Labour shortage will hit economy hard in next 5-6 years says economist

The biggest constraint on growth in the UK is a labour shortage, a behavioural economist has warned.

Britain has lost 1.3m EU workers since Brexit, Roger Martin-Fagg said. There are 1.8m fewer 15-24-year-olds, and 200,000 55-to 60-year-olds have taken early retirement. Labour supply has fallen by 3.3m, he said. Health and social care, hospitality, scientific and technical sectors have the largest number of vacancies.

Martin-Fagg suggested Britain has full employment despite the current 1.5m unemployed. He said a “big slab” of the jobless are unlikely to be a good match for vacant posts because of wrong location, skillset and possibly attitude. Speaking to Elite Leaders, recruitment membership and networking organisation, Martin-Fagg said fewer young people coming into the job market meant labour supply problems will persist.

He predicted significant wage inflation as companies poach from each other, telling his online audience: “You will be instrumental in the poaching game; that isn’t a criticism – it’s inevitable.”

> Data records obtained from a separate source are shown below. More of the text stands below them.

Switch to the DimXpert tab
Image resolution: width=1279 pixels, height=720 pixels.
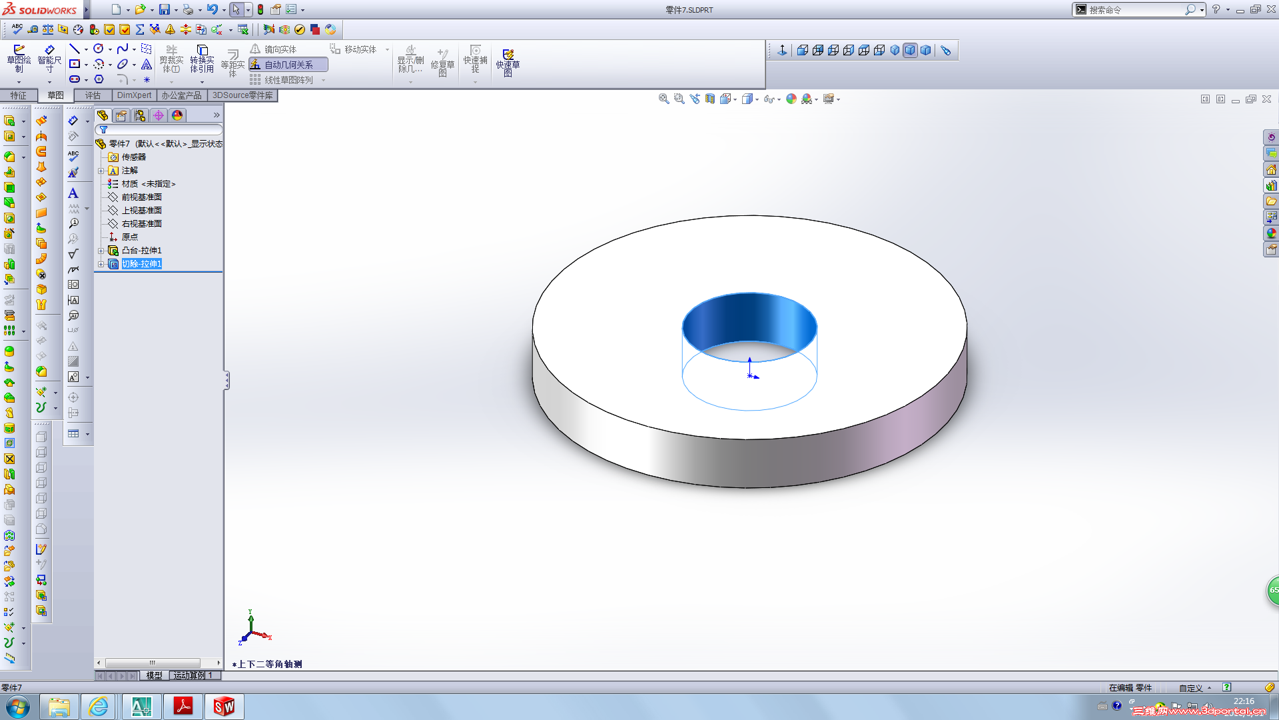134,95
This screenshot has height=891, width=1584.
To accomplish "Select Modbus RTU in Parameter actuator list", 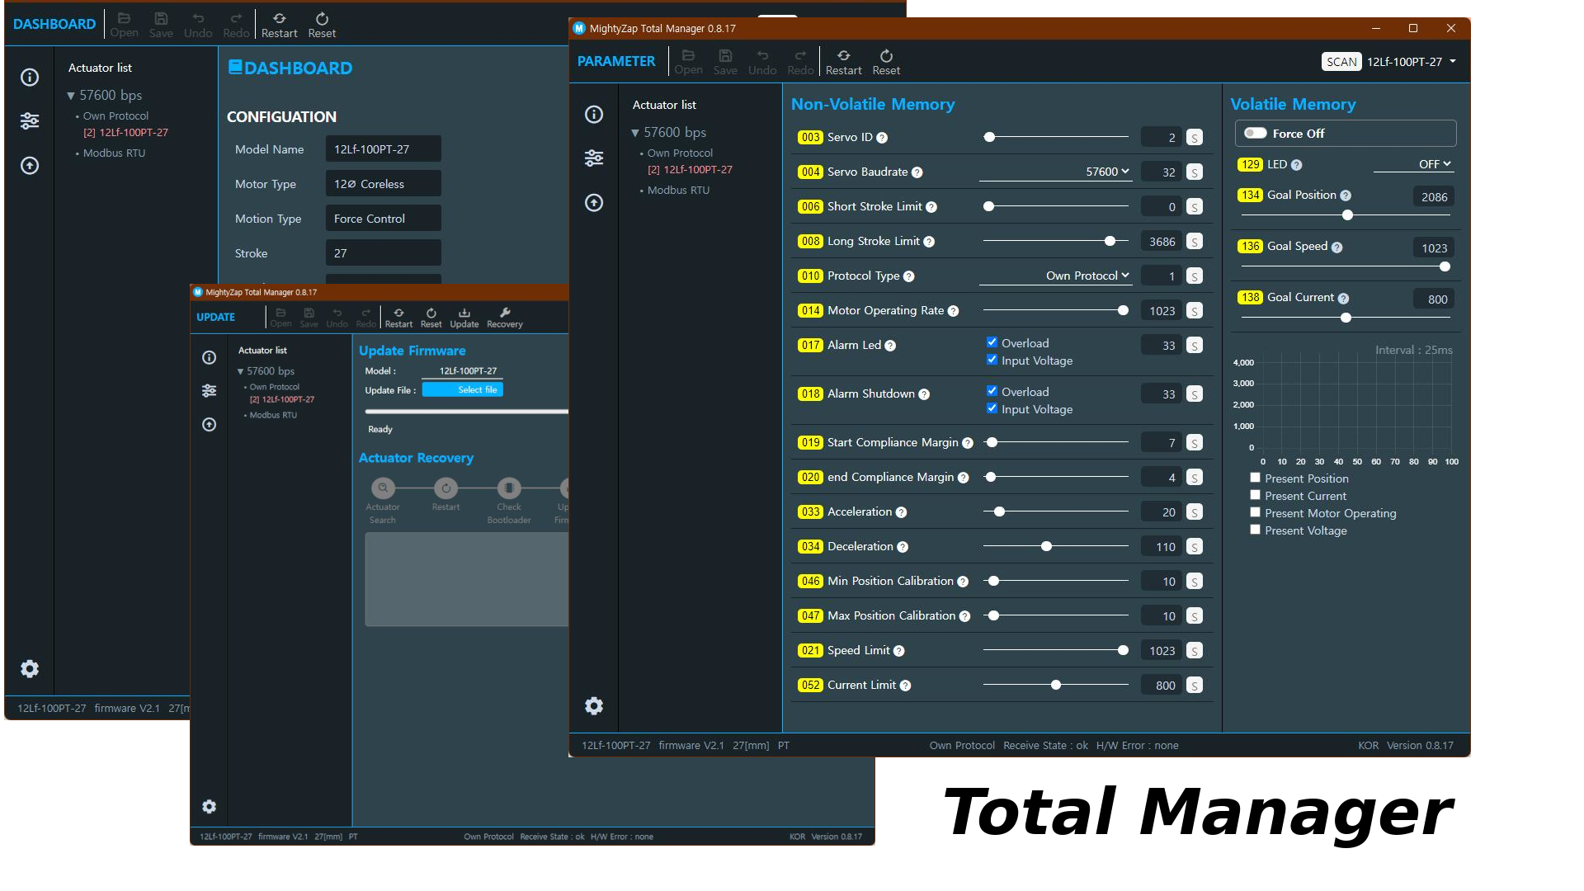I will click(x=678, y=190).
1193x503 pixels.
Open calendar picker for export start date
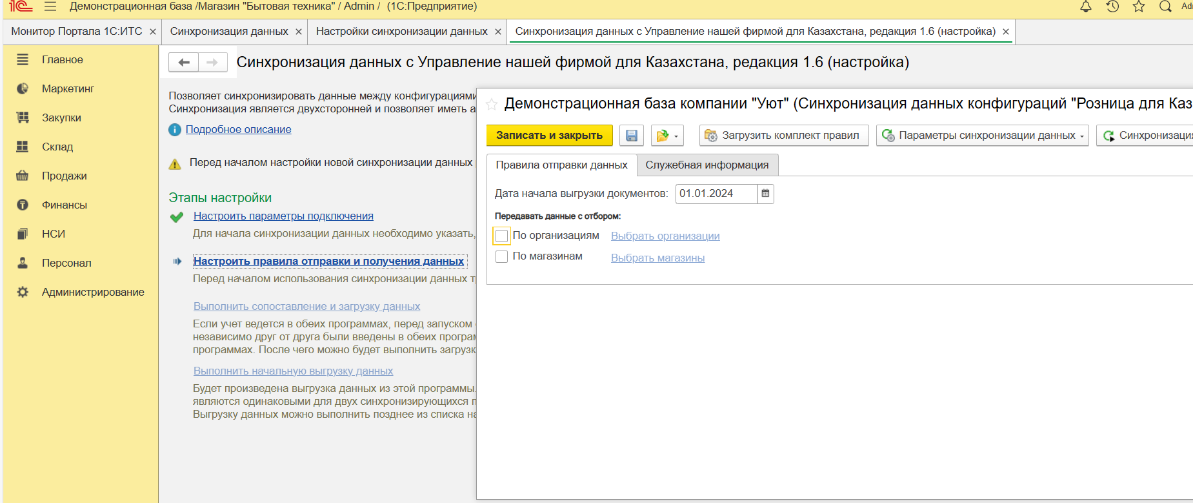tap(765, 194)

Looking ahead to 2022, Martin-Fagg expects average wage growth of 6%, an inflation rate of 4-5%, real growth (GDP) of 3% and interest rates to rise to 2% by the end of the year. He dismissed forecasts of stagflation (weak economic growth and high inflation and high unemployment) as wide of the mark.

The behaviour economist said central bankers’ hopes that current inflation is a “blip” are wrong. He said $17tn (£12.7tn) of new money had been created by central banks globally in Covid support. “There is no way supply can rise fast enough to match this, so inflation is not a blip but will remain in the system until purchasing power is eroded and demand slows to match supply,” Martin-Fagg said.

The inflationary boom will continue for at least another two years, he said. The first signs of recession could appear in 2025/26, Martin-Fagg said, but he suspects it will be 2027/28.